With YouTube designing its own custom chips, the company joins a growing group of big tech companies seeking to offer something unique in the data center. Operating behind the scenes, Argos made YouTube’s data centers much more efficient.

A chip with the YouTube logo on it

Big tech companies like YouTube are designing their own chips to create a strategic advantage.

Illustration: Christopher T. Fong/Protocol

Roughly seven years ago, Partha Ranganathan realized Moore’s law was dead. That was a pretty big problem for the Google engineering vice president: He had come to expect chip performance to double every 18 months without cost increases and had helped organize purchasing plans for the tens of billions of dollars Google spends on computing infrastructure each year around that idea.

But now Ranganathan was getting a chip twice as good every four years, and it looked like that gap was going to stretch out even further in the not-too-distant future.

So he and Google decided to do something about it. The company had already committed hundreds of millions of dollars to design its own custom chips for AI, called tensor processing units, or TPUs. Google has now launched more than four generations of the TPU, and the technology has given the company’s AI efforts a leg up over its rivals.

But as Google was developing the TPUs, the company figured out that AI wasn’t the only type of computing it could improve. When Ranganathan and the other engineers took a step back and looked at the most compute-intensive applications in its data centers, it became clear pretty quickly what they should tackle next: video.

“I was coming at it from the point of view of, ‘What is the next big killer application we want to look at?’” Ranganathan said. “And then we looked at the fleet, and we saw that transcoding was consuming a large fraction of our compute cycle.”

YouTube was by far the largest consumer of video-related computing at Google, but the type of chips it was using to ingest, convert and play back the billions of videos on its platform weren’t especially good at it. The conversion part is especially tricky, and requires powerful chips in order to do it efficiently.

And so converting, or transcoding, videos into the correct format for the thousands of devices that would end up playing them struck Ranganathan as a good problem to spend some time on. Transcoding is very compute-intensive, but at the same time, the task itself is simple enough that it would be possible to design what’s called an application-specific integrated circuit, or ASIC, to get the job done.

“For something like transcoding, which is a very specific, high-intensity sort of workload, they can get an awful lot of bang for their buck there,” chip industry analyst Mike Feibus said.

To get management to greenlight the project in 2016, Ranganathan’s colleague Danner Stodolsky sent an instant message to YouTube vice president Scott Silver, who oversaw the company’s sprawling infrastructure. He asked for about 40 staff members and an undisclosed dollar amount in the millions to make it happen, Silver said.

“It was very, very quick because it just made sense looking at the economics and workload and what we were doing.”

Silver recalled thinking that the idea made a lot of sense. And after a 10-minute meeting with YouTube CEO Susan Wojcicki, YouTube's first video chip project got the green light.

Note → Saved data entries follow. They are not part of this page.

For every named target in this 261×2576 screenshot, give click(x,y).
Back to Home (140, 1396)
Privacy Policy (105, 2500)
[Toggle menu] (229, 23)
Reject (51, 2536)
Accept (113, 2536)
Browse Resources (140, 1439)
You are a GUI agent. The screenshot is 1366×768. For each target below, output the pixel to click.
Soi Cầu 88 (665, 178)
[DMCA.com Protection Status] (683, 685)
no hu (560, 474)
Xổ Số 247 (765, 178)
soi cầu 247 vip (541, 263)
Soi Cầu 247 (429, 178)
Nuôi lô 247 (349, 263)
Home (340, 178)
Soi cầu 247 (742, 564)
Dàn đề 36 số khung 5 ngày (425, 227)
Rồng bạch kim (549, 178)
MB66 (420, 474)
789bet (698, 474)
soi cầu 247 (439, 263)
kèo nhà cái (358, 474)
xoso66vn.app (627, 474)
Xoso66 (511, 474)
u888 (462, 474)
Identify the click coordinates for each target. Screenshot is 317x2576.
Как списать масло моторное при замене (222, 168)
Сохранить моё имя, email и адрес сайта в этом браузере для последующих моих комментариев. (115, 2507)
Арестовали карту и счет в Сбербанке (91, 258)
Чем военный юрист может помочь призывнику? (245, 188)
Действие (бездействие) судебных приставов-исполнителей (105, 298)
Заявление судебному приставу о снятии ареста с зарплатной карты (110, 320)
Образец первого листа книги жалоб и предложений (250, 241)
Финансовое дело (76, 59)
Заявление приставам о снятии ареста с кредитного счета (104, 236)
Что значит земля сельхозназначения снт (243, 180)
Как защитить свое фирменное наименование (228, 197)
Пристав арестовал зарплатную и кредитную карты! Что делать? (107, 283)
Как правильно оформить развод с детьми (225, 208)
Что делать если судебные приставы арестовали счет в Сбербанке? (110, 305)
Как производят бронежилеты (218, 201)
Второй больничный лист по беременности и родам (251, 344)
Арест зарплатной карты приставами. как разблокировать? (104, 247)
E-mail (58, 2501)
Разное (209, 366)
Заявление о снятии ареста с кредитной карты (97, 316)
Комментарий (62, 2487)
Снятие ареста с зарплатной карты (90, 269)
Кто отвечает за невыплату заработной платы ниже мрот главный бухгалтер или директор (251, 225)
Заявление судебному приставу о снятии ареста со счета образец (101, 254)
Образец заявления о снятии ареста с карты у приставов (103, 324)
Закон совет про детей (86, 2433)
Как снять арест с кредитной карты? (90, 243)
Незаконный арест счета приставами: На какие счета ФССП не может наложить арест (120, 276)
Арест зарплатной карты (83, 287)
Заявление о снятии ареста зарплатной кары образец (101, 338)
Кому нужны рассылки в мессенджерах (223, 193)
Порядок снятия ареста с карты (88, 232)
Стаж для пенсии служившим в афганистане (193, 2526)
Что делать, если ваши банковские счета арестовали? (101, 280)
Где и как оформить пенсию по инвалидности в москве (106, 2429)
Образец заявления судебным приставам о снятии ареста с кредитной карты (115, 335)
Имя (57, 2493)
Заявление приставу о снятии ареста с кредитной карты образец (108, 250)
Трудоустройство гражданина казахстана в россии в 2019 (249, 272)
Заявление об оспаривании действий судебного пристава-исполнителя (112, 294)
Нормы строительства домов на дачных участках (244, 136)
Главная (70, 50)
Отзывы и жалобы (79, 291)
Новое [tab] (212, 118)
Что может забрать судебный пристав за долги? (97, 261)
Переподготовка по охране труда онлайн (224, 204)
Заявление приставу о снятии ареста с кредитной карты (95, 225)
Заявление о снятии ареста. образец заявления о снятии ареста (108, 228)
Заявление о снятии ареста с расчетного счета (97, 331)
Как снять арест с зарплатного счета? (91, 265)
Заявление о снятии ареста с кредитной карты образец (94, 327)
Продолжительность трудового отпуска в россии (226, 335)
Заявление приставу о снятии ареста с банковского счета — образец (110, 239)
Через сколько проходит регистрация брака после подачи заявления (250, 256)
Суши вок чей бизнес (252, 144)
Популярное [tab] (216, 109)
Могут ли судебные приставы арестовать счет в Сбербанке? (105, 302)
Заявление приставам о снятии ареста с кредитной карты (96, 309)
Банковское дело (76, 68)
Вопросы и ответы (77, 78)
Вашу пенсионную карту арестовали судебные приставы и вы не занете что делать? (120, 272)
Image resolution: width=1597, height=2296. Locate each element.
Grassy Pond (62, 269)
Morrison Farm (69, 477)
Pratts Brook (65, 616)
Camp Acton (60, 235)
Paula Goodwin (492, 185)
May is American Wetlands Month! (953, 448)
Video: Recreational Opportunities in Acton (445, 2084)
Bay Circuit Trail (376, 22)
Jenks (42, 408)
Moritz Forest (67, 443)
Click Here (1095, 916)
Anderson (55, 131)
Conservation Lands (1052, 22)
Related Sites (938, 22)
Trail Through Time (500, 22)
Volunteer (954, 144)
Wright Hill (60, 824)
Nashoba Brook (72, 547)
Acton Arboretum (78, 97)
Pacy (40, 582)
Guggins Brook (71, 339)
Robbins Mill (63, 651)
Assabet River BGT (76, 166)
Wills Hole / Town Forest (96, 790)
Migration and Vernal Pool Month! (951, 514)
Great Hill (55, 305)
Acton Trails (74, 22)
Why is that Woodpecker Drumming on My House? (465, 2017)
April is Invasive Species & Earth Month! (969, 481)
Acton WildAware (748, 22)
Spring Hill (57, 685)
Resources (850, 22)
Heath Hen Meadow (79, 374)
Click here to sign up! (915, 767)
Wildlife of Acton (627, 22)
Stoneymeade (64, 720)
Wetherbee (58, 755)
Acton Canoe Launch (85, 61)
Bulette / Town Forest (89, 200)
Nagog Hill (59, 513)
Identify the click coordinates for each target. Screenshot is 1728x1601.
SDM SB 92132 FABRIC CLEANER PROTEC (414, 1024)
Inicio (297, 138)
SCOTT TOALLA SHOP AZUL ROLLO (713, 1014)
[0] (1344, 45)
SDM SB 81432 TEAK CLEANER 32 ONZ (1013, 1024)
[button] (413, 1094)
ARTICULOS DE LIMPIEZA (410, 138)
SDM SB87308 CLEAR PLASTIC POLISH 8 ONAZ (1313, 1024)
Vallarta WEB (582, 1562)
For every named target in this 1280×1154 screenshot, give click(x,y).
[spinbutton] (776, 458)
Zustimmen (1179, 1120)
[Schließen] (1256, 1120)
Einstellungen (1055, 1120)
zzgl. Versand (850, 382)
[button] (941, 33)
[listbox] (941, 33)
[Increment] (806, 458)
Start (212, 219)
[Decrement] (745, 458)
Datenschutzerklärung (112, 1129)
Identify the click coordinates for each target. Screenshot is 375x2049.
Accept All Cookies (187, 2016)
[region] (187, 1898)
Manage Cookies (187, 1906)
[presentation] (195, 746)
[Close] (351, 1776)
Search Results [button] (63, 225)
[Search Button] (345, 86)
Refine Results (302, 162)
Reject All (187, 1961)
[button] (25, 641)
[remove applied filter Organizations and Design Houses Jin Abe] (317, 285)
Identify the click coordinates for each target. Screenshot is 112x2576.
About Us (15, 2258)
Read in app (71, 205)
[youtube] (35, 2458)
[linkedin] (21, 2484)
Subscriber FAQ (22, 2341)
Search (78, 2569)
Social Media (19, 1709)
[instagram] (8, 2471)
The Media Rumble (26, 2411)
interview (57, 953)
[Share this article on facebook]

“It was very, very quick because it just made sense looking at the economics and workload and what we were doing,” Silver said.

Called Argos after the many-eyed monster in Greek mythology, YouTube first disclosed the chip to the public last year in a technical paper that boasted that the new design achieved a 20- to 33-fold increase in transcoding compute performance. Today Google has deployed the second-generation Argos chips to thousands of servers around the world, and has two future iterations in the works.


Google’s self-built YouTube chips are part of a growing trend among the tech giants. Amazon has built its Graviton server processors, Microsoft is working on Arm-based server processors, Facebook has a chip design unit — the list goes on.

A common assumption is that big tech companies are getting into chipmaking because it’s an obvious way to save money. Most chip companies operate with a gross margin north of 50%, so by moving the chip design process in-house, tech companies can theoretically save an enormous amount of money.

But that’s not the case, according to Jay Goldberg, principal at D2D Advisory. For one thing, the economics don’t make sense — it’s not worth the massive effort to hire and nurture chip designers to save a few dollars on the margin front. A new advanced chip can cost hundreds of millions of dollars to simply build a prototype, which can then cost tens of millions of dollars to perfect.

“Our focus is not really on saving money,” Silver said. “We like saving money, but what we really want to do is deliver an as-good — if not a better — quality experience for viewers.”

The motive is actually pretty simple: The big tech companies are designing their own chips to create a strategic advantage.

“Typically what that means is you have some software that you want to tie to the chip, and you get a big performance gain,” Goldberg said. One of the earliest and best-known examples is Google’s TPU, which it developed to tackle AI tasks in its data centers.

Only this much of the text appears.